Não precisava de nada daquilo. A aparente inabilidade e a indiscrição com que revelava seus pequenos negócios eram vistas pelos colegas como confirmação de sua arrogância. As pulseiras não serviam apenas para que o reconhecessem, mas para que o difamassem. E, em vez de se defender, ele alimentava a difamação, deliberadamente, com mais mal‐entendidos. Como se não bastasse colecionar antigos adornos de guerra dos povos que visitava em missão humanitária — objetos que ele adquiria, como fazia questão de alardear, em tom de bazófia, de maneira pouco condizente com a ética humanitária —, também anotava, para depois repetir em recepções e reuniões sociais, preconceitos e injúrias que circulavam desde tempos imemoriais entre esses povos e que muito contribuíam para promover a suspeita e as guerras entre eles. O estranho é que os repetia, rindo, como piadas.

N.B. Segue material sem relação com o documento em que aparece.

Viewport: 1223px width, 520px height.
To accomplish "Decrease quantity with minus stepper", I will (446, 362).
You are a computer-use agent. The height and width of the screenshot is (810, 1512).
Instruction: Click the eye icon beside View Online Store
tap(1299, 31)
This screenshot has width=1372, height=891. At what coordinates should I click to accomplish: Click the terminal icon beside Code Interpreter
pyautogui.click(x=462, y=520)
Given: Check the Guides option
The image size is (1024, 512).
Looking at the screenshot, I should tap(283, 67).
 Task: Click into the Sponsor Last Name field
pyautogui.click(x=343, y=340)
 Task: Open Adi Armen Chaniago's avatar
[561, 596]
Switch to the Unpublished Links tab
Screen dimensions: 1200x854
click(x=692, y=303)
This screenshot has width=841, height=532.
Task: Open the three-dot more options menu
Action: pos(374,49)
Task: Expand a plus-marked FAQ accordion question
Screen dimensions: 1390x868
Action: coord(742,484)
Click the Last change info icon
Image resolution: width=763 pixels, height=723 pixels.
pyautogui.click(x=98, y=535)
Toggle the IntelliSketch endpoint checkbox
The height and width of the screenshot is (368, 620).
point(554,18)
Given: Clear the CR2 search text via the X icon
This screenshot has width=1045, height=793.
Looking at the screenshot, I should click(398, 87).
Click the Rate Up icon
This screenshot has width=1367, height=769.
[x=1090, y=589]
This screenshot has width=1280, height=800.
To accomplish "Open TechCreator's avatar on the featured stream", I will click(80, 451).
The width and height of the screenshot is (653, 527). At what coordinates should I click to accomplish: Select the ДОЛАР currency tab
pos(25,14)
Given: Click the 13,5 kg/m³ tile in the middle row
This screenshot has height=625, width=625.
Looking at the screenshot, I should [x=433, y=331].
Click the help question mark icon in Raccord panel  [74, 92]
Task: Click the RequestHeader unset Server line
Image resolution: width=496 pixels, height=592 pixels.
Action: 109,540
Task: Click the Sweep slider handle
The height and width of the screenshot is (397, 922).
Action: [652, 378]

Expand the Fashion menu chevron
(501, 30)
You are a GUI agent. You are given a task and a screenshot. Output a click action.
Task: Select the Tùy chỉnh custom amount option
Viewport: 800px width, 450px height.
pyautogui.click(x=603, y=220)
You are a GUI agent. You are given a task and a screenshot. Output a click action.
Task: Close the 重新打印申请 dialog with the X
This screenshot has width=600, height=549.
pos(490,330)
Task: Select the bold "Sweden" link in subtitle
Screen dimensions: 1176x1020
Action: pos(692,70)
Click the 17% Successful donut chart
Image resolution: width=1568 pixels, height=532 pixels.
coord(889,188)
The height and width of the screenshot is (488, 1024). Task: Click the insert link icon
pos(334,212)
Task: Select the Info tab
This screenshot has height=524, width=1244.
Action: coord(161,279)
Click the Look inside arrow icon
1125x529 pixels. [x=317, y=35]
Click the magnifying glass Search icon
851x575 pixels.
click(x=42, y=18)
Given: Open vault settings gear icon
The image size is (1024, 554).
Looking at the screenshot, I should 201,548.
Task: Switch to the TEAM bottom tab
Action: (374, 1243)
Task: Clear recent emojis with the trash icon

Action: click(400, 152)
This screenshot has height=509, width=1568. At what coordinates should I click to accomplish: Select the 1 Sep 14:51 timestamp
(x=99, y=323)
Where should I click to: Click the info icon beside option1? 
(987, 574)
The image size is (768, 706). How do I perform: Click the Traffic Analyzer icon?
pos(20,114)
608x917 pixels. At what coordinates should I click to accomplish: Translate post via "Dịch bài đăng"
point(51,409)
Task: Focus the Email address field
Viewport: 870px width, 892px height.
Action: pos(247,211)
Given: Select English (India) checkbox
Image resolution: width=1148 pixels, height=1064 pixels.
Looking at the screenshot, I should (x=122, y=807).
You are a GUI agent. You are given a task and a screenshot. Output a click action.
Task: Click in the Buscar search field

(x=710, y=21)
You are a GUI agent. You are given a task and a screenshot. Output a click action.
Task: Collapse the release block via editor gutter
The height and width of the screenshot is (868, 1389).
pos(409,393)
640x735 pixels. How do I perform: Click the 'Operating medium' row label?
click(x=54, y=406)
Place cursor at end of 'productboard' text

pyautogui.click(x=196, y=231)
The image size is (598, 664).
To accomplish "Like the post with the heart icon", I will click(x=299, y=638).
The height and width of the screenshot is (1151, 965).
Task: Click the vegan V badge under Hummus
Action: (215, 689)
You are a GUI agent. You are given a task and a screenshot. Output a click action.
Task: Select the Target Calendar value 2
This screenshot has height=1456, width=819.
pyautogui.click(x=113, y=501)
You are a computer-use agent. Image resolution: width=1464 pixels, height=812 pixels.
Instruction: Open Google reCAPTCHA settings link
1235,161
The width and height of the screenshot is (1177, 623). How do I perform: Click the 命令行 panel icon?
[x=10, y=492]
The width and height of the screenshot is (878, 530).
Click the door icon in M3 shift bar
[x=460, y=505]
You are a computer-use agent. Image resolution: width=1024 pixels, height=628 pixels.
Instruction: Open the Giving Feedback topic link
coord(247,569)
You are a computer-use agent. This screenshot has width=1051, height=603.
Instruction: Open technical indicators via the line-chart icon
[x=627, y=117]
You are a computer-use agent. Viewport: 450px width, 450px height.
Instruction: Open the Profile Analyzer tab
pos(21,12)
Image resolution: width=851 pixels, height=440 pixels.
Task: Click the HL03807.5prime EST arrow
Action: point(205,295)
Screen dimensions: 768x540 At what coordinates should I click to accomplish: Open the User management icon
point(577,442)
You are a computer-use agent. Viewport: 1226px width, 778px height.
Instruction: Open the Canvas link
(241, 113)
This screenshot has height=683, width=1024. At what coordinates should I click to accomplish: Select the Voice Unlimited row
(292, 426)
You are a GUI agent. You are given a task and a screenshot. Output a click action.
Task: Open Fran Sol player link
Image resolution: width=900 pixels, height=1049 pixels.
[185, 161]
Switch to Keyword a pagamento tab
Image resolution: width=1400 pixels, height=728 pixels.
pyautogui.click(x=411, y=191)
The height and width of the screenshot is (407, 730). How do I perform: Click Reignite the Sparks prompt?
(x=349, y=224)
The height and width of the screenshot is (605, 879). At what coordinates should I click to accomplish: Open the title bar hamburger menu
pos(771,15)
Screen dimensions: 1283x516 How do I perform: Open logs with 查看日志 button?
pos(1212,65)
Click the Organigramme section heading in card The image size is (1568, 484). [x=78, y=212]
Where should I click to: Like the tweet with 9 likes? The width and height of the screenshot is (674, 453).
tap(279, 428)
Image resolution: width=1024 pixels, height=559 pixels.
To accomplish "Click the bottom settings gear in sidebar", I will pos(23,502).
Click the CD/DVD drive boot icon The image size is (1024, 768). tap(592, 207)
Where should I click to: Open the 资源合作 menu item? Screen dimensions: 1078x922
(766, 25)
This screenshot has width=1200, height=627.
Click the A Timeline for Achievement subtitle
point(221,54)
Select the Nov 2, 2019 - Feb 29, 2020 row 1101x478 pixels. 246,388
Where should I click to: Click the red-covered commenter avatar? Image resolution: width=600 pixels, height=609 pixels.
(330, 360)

Seu interesse, ou melhor, sua obsessão por esses preconceitos disseminados entre os povos que conhecia, e precisamente porque os conhecia, em vez de reproduzir a ignorância e o ódio que grassava entre eles, tinha por objetivo ajudar a compreendê‐los, sem paternalismo, como vítimas da má‐fé e da opressão que eles mesmos alimentavam uns contra os outros. Decorava as injúrias e as repetia às gargalhadas, como quem recitasse poemas grotescos, sempre que a ocasião se apresentava, para um público consternado e horrorizado, enquanto na intimidade compunha poemas singelos que ninguém lia: “Os furacões deixaram frestas/por onde agora passa uma brisa/ indireta e maligna/ que resfria quando menos se espera”.